> [Work request A]
In the passage on Exodus 9:13–35, for how many blows does God reserve His strength?
> [Work request B]
Pick up the passage on Exodus 9:13–35 after its final sentence and continue writing it.

> [Page excerpt]
● ● ●

Wrath and Redemption for Renown (Exodus 9:13–35)

If the Exodus is simply about redemption, then God is terribly inefficient. The point isn’t simply redemption, but renown. God could’ve taken Pharaoh out with one punch, but He reserves His strength for ten blows, so that He might more fully display his power.

For by now I could have put out my hand and struck you and your people with pestilence, and you would have been cut off from the earth. But for this purpose I have raised you up, to show you my power, so that my name may be proclaimed in all the earth (Exodus 9:15–16).

In a boxing match if some no-name opponent is knocked out with one blow, the crowd might think it was owing more to the weakness of the loser than the strength of the winner. But if some unknown boxer waits patiently for the “greatest” to climb to the pinnacle of his career, and then, having challenged him, slowly defeats him, one punch each round, while never suffering a blow himself, then his supremacy is fully demonstrated.

God raised Pharaoh up for this purpose. This is why Pharaoh exists. You can’t soften the meaning.

● ● ●

> [Given records]
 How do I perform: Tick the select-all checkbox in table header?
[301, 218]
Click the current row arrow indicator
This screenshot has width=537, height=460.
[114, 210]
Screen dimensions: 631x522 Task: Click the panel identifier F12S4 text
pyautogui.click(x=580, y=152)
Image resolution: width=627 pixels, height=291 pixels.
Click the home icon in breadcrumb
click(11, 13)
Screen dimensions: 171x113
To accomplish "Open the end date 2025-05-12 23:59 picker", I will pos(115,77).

● ● ●

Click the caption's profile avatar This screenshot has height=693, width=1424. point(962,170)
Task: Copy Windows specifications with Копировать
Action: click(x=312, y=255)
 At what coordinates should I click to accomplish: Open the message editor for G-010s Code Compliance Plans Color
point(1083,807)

● ● ●

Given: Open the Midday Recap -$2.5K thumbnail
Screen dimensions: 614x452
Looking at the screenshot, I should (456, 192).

● ● ●

> [Written response A]
Ten blows.

> [Written response B]
For the Scripture says to Pharaoh, ‘For this very purpose I have raised you up, that I might show my power in you, and that my name might be proclaimed in all the earth.’ So then he has mercy on whomever he wills, and he hardens whomever he wills. You will say to me then, ‘Why does he still find fault? For who can resist his will?’ But who are you, O man, to answer back to God? Will what is molded say to its molder, ‘Why have you made me like this?’ Has the potter no right over the clay, to make out of the same lump one vessel for honorable use and another for dishonorable use? What if God, desiring to show his wrath and to make known his power, has endured with much patience vessels of wrath prepared for destruction, in order to make known the riches of his glory for vessels of mercy, which he has prepared beforehand for glory (Romans 9:17–23).

God’s redemption is for renown. God’s wrath is for renown. God purposes to be glorified in all: vessels of mercy and vessels of wrath. But, the supreme way God intends for His glory to be communicated is in redemption. Wrath falls  “in order to make known the riches of his glory for vessels of mercy.”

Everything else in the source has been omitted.